━━━━━ Records for the exercise

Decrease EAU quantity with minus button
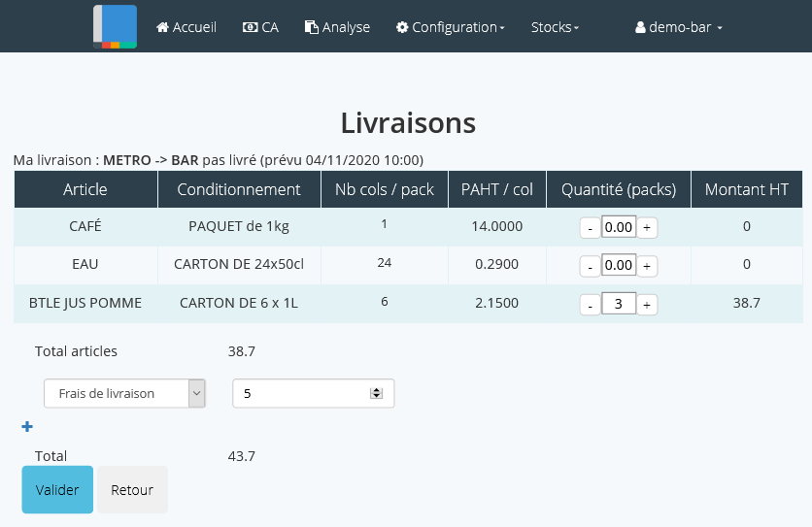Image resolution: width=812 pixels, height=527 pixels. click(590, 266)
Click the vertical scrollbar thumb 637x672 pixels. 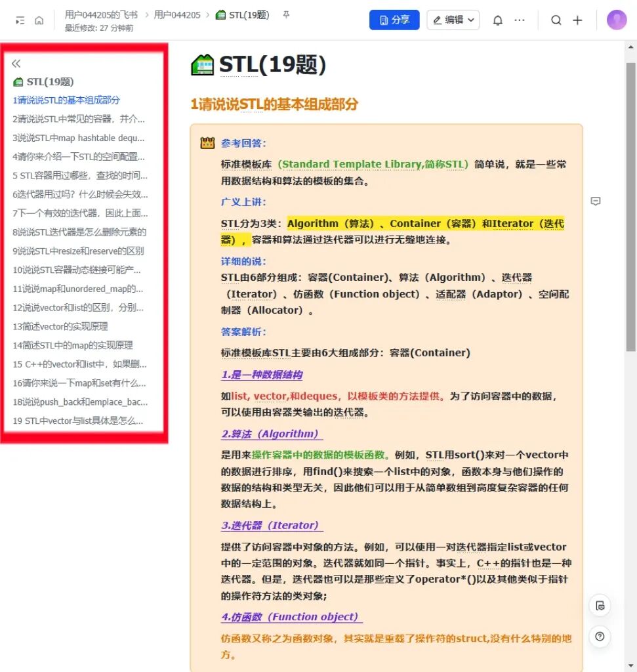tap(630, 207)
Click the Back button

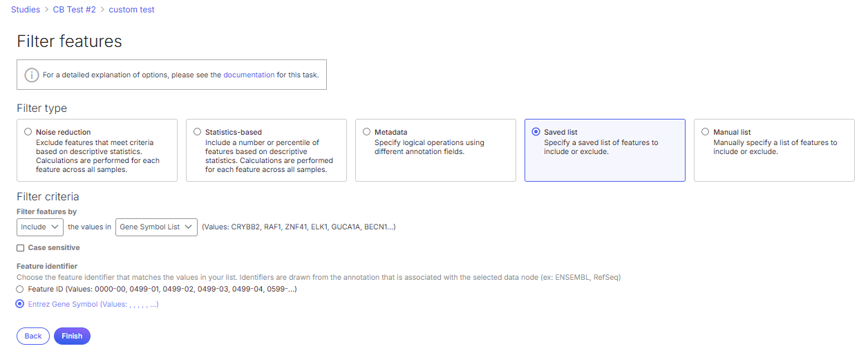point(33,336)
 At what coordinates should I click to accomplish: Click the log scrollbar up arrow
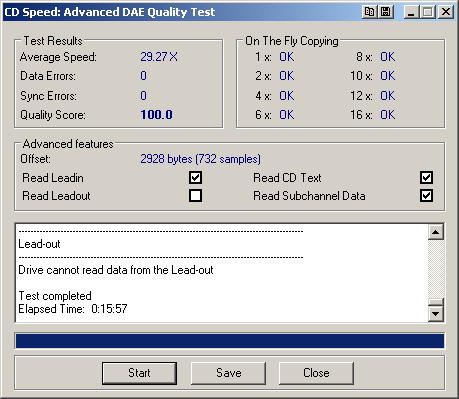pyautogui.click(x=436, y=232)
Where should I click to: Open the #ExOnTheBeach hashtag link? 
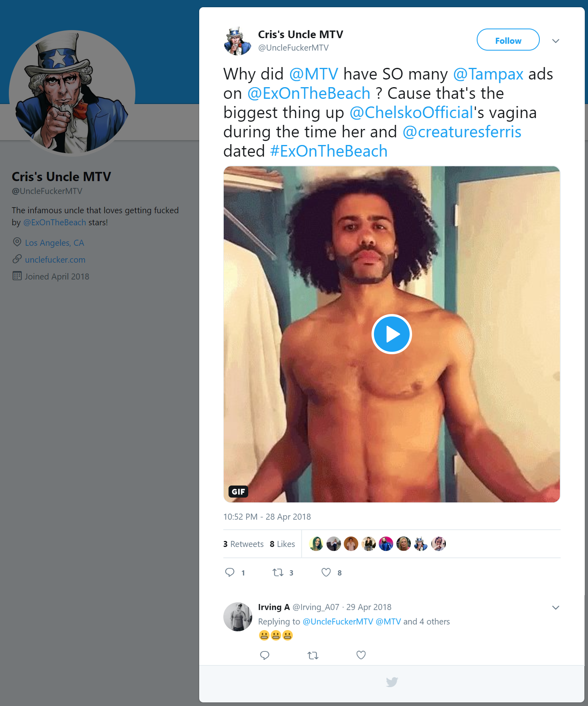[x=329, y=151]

━━━━━━━━━━

## Your objective
Ignoring the pictures, write out word for word only the lines from the one containing "Where should I" through the last line of the data, both ends included.

## Your response
Where should I click to: Open the #ExOnTheBeach hashtag link? 
[x=329, y=151]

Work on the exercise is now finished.